[Stored records]
□ □ □
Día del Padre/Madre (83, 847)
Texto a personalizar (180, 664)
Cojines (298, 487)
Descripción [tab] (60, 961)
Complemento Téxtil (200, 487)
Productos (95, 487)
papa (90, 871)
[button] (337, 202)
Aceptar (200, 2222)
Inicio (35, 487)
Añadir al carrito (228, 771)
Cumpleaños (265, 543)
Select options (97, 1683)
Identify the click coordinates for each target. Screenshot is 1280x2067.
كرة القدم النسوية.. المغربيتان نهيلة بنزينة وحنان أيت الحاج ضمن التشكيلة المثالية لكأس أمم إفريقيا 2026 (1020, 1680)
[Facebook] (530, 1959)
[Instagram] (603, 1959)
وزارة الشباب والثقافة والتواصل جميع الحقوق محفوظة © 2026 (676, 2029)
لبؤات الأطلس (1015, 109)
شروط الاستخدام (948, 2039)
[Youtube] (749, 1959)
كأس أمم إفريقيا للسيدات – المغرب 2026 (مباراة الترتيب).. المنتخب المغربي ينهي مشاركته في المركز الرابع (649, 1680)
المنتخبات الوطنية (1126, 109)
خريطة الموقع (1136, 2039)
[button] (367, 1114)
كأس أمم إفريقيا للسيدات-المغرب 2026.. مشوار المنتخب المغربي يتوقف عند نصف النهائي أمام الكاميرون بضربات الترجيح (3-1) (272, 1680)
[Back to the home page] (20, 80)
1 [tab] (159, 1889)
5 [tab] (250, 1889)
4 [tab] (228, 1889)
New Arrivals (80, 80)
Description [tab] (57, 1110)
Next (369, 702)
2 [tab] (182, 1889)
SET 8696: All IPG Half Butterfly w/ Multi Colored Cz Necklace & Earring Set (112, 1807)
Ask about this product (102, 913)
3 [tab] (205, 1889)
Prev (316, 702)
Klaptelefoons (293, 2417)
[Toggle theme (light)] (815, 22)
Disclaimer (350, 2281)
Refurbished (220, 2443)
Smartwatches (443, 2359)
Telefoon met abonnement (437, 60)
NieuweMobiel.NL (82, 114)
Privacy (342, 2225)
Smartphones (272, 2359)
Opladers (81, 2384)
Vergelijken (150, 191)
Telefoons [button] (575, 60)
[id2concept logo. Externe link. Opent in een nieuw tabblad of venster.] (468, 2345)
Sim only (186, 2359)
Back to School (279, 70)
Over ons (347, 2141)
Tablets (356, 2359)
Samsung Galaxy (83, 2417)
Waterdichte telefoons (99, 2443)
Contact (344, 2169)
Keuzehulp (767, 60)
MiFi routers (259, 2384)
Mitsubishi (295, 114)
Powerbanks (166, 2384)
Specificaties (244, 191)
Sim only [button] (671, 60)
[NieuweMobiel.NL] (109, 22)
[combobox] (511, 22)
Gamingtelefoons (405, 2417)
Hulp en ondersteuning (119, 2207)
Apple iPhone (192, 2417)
□ □ □
### The task
Looking at the data above, write out exactly the lines that start at the one containing "Privacy (342, 2225)" and end at the one containing "Mitsubishi (295, 114)"; include both and nothing beyond.

### Response below
Privacy (342, 2225)
Smartphones (272, 2359)
Opladers (81, 2384)
Vergelijken (150, 191)
Telefoons [button] (575, 60)
[id2concept logo. Externe link. Opent in een nieuw tabblad of venster.] (468, 2345)
Sim only (186, 2359)
Back to School (279, 70)
Over ons (347, 2141)
Tablets (356, 2359)
Samsung Galaxy (83, 2417)
Waterdichte telefoons (99, 2443)
Contact (344, 2169)
Keuzehulp (767, 60)
MiFi routers (259, 2384)
Mitsubishi (295, 114)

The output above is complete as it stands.